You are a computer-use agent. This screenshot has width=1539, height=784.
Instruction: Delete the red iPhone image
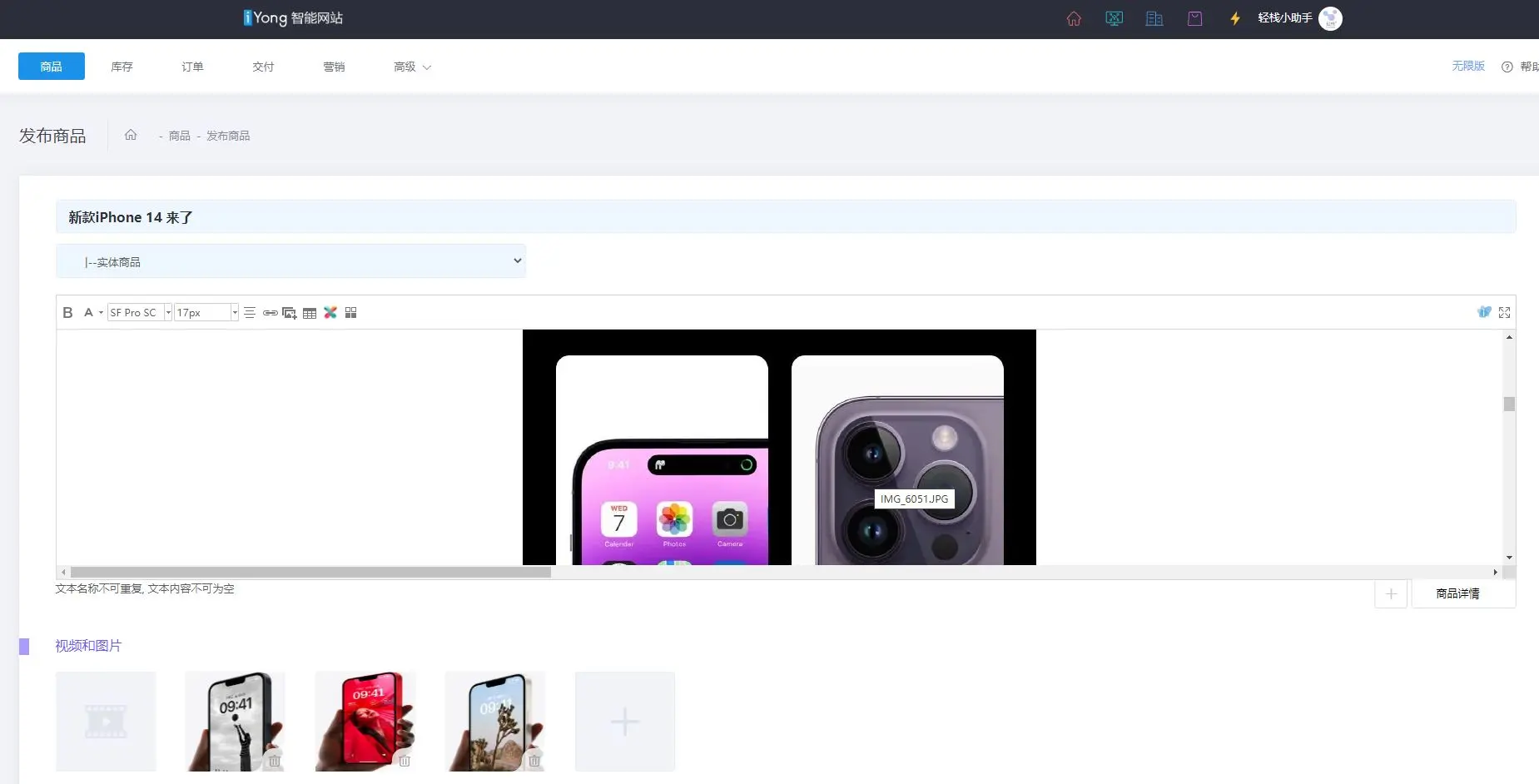click(405, 760)
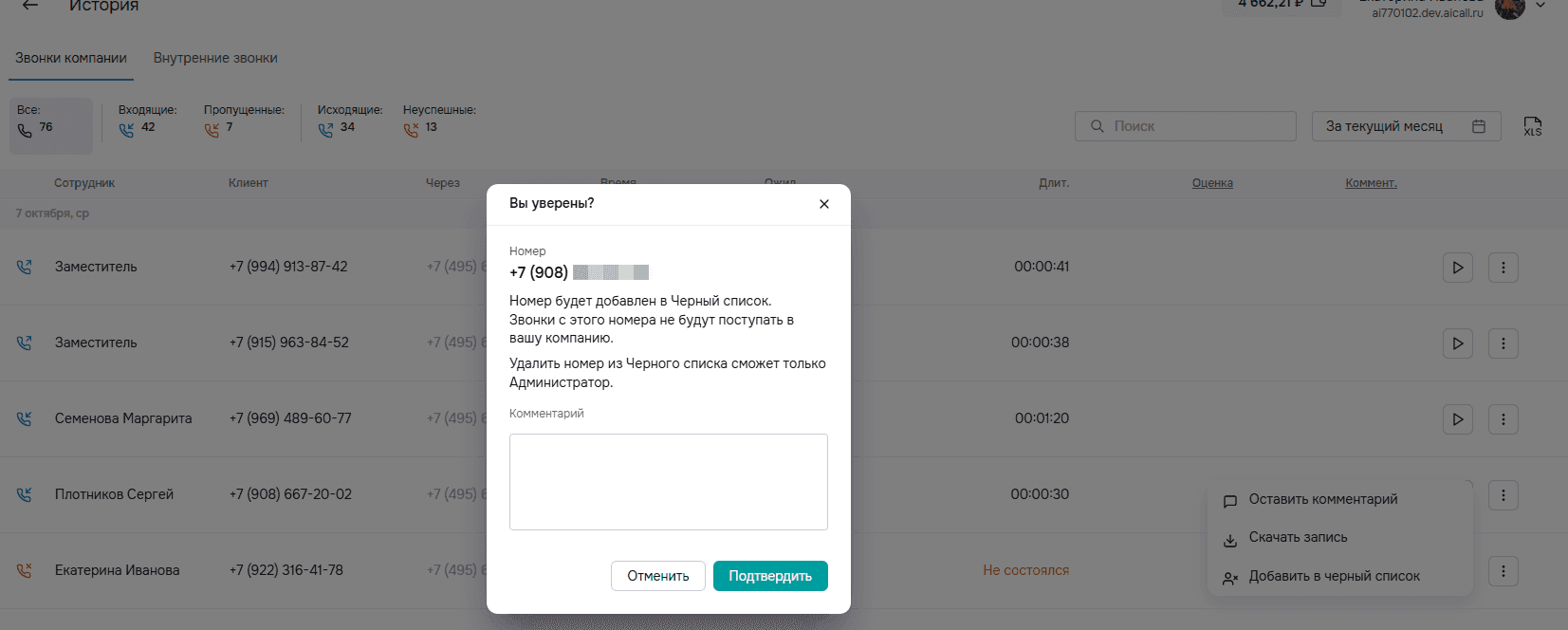Image resolution: width=1568 pixels, height=630 pixels.
Task: Filter by Входящие calls icon
Action: [126, 129]
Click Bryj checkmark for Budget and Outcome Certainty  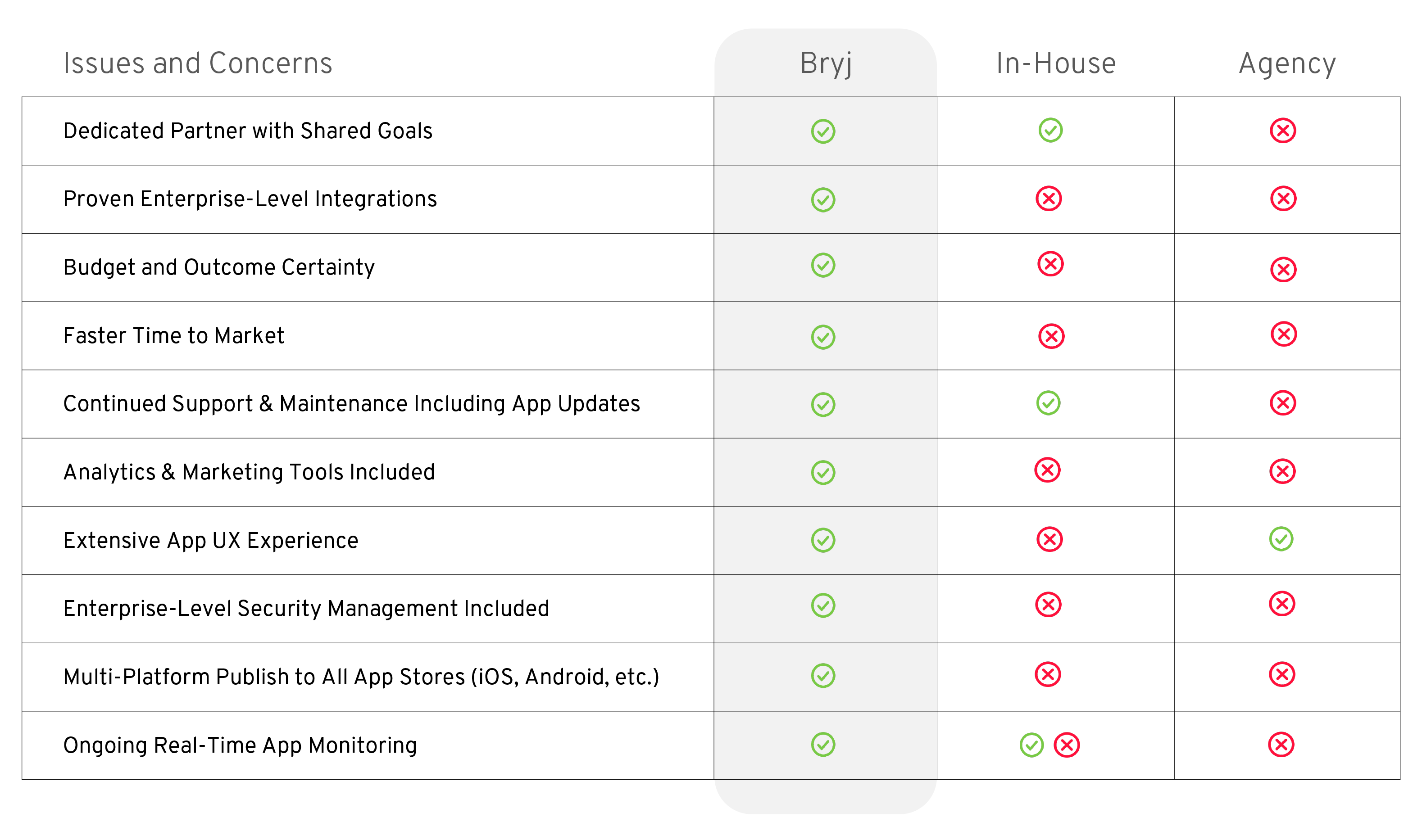(x=823, y=266)
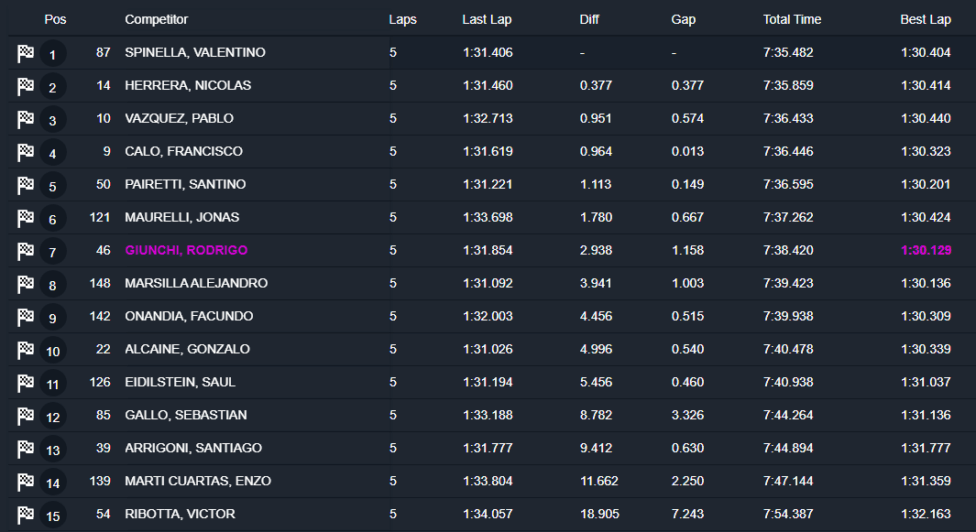
Task: Sort by the Pos column header
Action: point(55,19)
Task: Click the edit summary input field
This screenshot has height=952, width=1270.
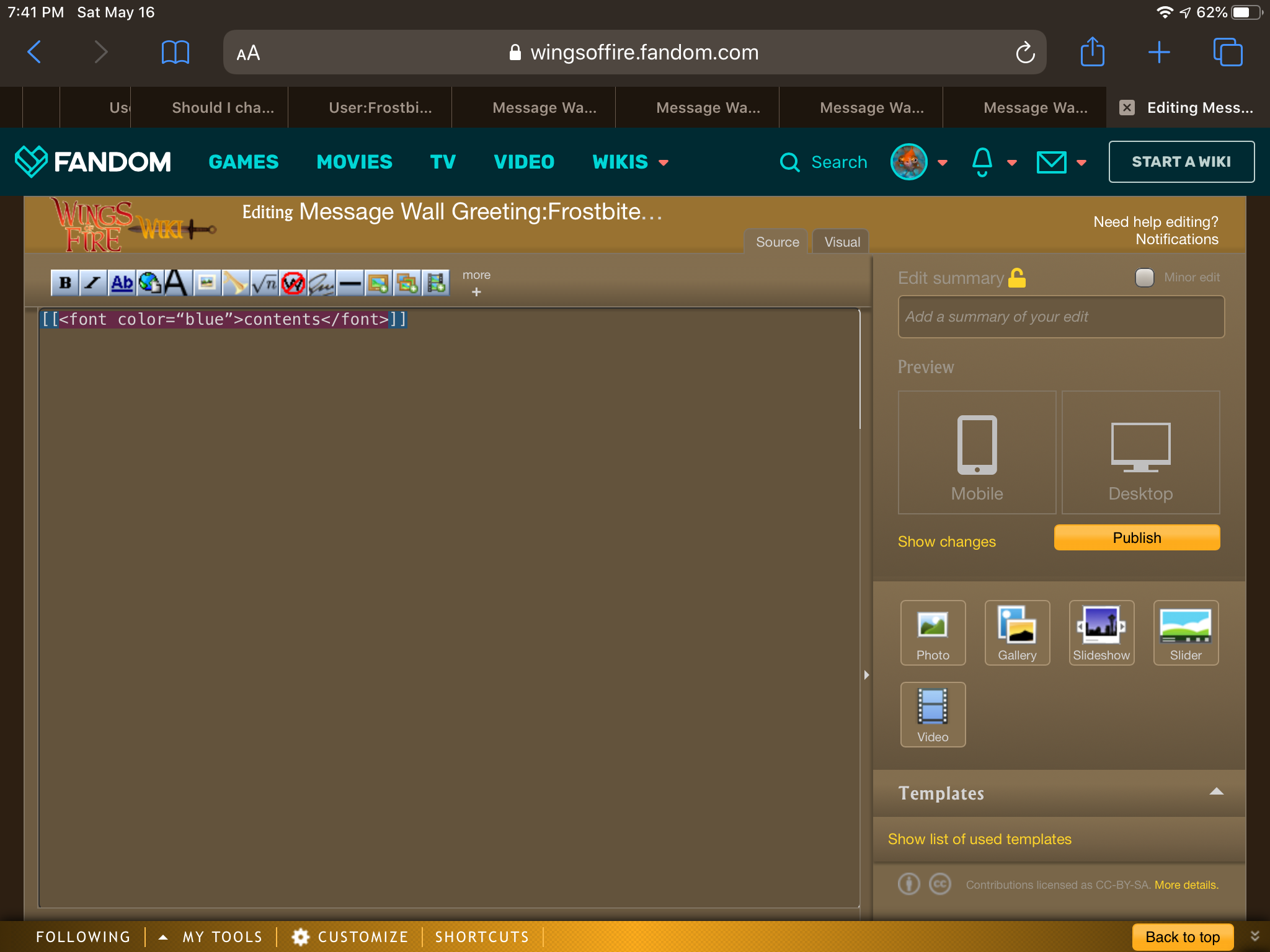Action: pyautogui.click(x=1060, y=317)
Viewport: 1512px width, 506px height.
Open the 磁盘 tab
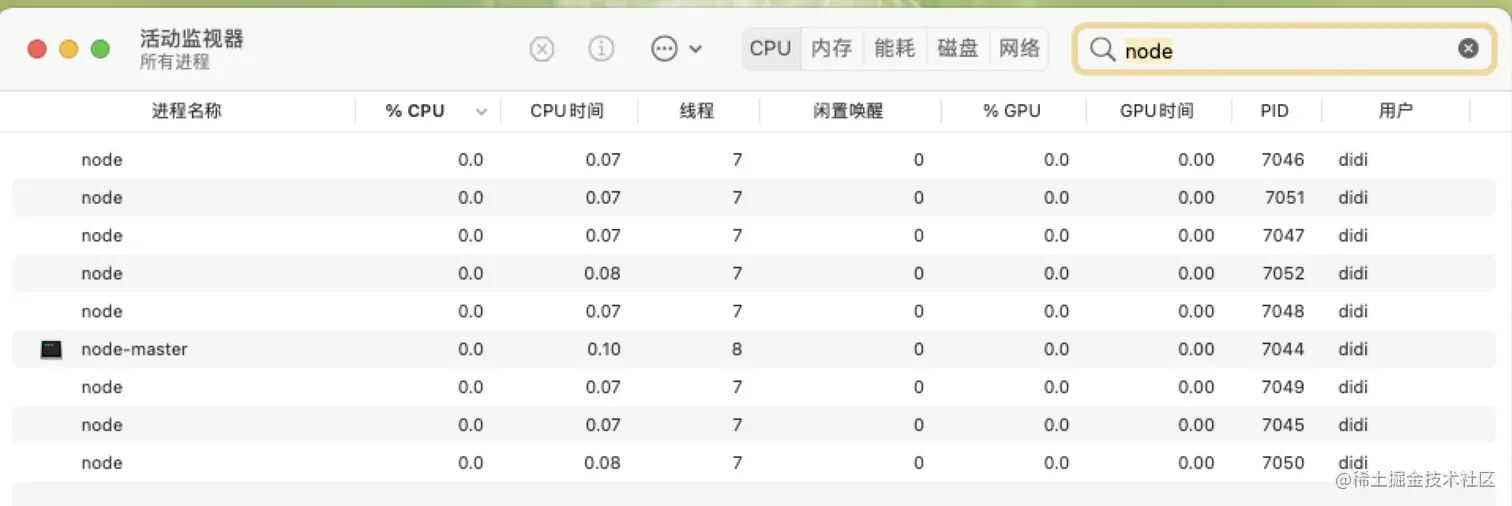[957, 49]
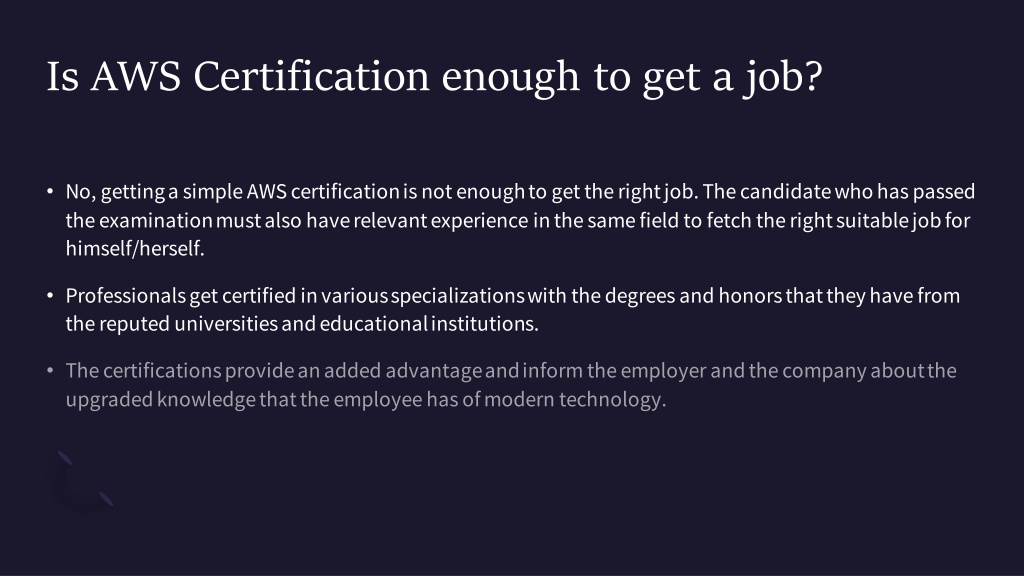Click the bullet marker before 'Professionals'
This screenshot has height=576, width=1024.
pos(50,296)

→ **Given problem**: Filter the rows above and copy out each line that contains the string "screenshot", treating uppercase and lowercase as different.

→ **The completed task**:
You are a computer-use agent. This screenshot has width=1539, height=784.
This screenshot has height=952, width=1270.
This screenshot has height=576, width=1024.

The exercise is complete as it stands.